Obama não arriscou um milímetro, insistindo nas ideias centrais da sua campanha: redução de impostos para a classe média, extensão do sistema de saúde, promoção das energias renováveis. Notei contudo que relativamente à política externa Obama não hesitou em assumir um tom muito duro, afirmando mesmo que iria "caçar Bin Laden" e que não toleraria um Irão nuclear. A esquerda não terá gostado, mas esta mensagem agressiva tranquiliza os indecisos, por isso foi bem jogado.

No entanto, o debate voltou a ser algo previsível, sem tiradas memoráveis. Obama tem uma excelente presença e tirou partido de uma postura serena. McCain relacionou-se positivamente com a audiência e beneficiou de um modelo que favorecia declarações mais curtas e objectivas. No entanto, não conseguiu fazer deste debate um momento de viragem e por isso terá perdido uma oportunidade. Duvido que a tendência da corrida se tenha alterado. E a quatro semanas da eleição, isso são más notícias para McCain.

P.S. Para minha surpresa, as primeiras sondagens dizem que Obama ganhou claramente o debate (39%-26 na CBS; 54%-30% na CNN). Obama lidera por 22 pontos na questão "quem lidará melhor com a economia"? Se estes números se confirmarem, McCain tem muito poucas hipóteses de vencer a eleição.

segunda-feira, outubro 06, 2008

Estado de negação

José Sócrates e Manuel Pinho insistem: Portugal está imune à crise financeira mundial. Isto pode explicar-se de quatro maneiras:

a) Acreditam no que estão a dizer.
b) Não têm a menor ideia sobre o assunto.
c) Não têm a certeza, mas várias pessoas que os aconselham convenceram-nos de que isto é verdade.
d) Estão a mentir descaradamente.

Não me atrevo a sugerir uma resposta, mas estou seguro de uma coisa: em qualquer dos casos, estamos a ser conduzidos por timoneiros cegos.

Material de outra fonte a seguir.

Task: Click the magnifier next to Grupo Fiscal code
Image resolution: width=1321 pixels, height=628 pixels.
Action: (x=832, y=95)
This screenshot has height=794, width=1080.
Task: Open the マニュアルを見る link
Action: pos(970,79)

sexta-feira, outubro 03, 2008

Segundo Debate: ambos perderam

Monótono, parte dois. A política nos Estados Unidos - e as eleições presidenciais em particular - tornaram-se um fenómeno tão mediatizado e profissional que por vezes parece estarmos a assistir a uma simples reprodução mecânica de gestos, palavras e acções. Nada de autêntico e genuíno se passa. São apenas simulacros. O debate entre os candidatos a vice-presidente (Joe Biden e Sarah Palin) foi infelizmente um desses exemplos.

Sarah Palin parecia uma jovem aluna a debitar o código civil numa oral de Direito. Por vezes nem era possível compreender o que dizia, tal a velocidade com que lançava frases vagas e inconsequentes sobre todos os assuntos possíveis. O debate acabou há sete minutos e não me recordo de nenhuma ideia, de nenhum pensamento, de nenhum raciocínio. Gestos quase robóticos, sorrisos, frases soltas treinadas centenas de vezes. Emoção absolutamente nula.

Joe Biden comportou-se como uma não-entidade. Com Obama a liderar as sondagens, o importante era não cometer gaffes (comuns neste senador do Delaware), não hostilizar Palin, passar despercebido. E Biden cumpriu plenamente. Foi monocórdico, aborrecido, básico. Dezenas de estatísticas, "change", salvar a classe média. Discurso vago, próximo do zero. Salvaram-se uma ou duas tiradas interessantes em política externa, mas para alguém que está no Senado americano há 35 anos era de esperar um argumento, um projecto.

Não houve debate. Quanto muito, tivemos duas quase-aparições. Mecanizadas, decoradas, estudadas ao pormenor. Gostava de ter dito que foi entusiasmante, que foi vibrante, que se discutiram ideias e confrontaram opiniões. Mas nada disso aconteceu nesta quinta-feira à noite.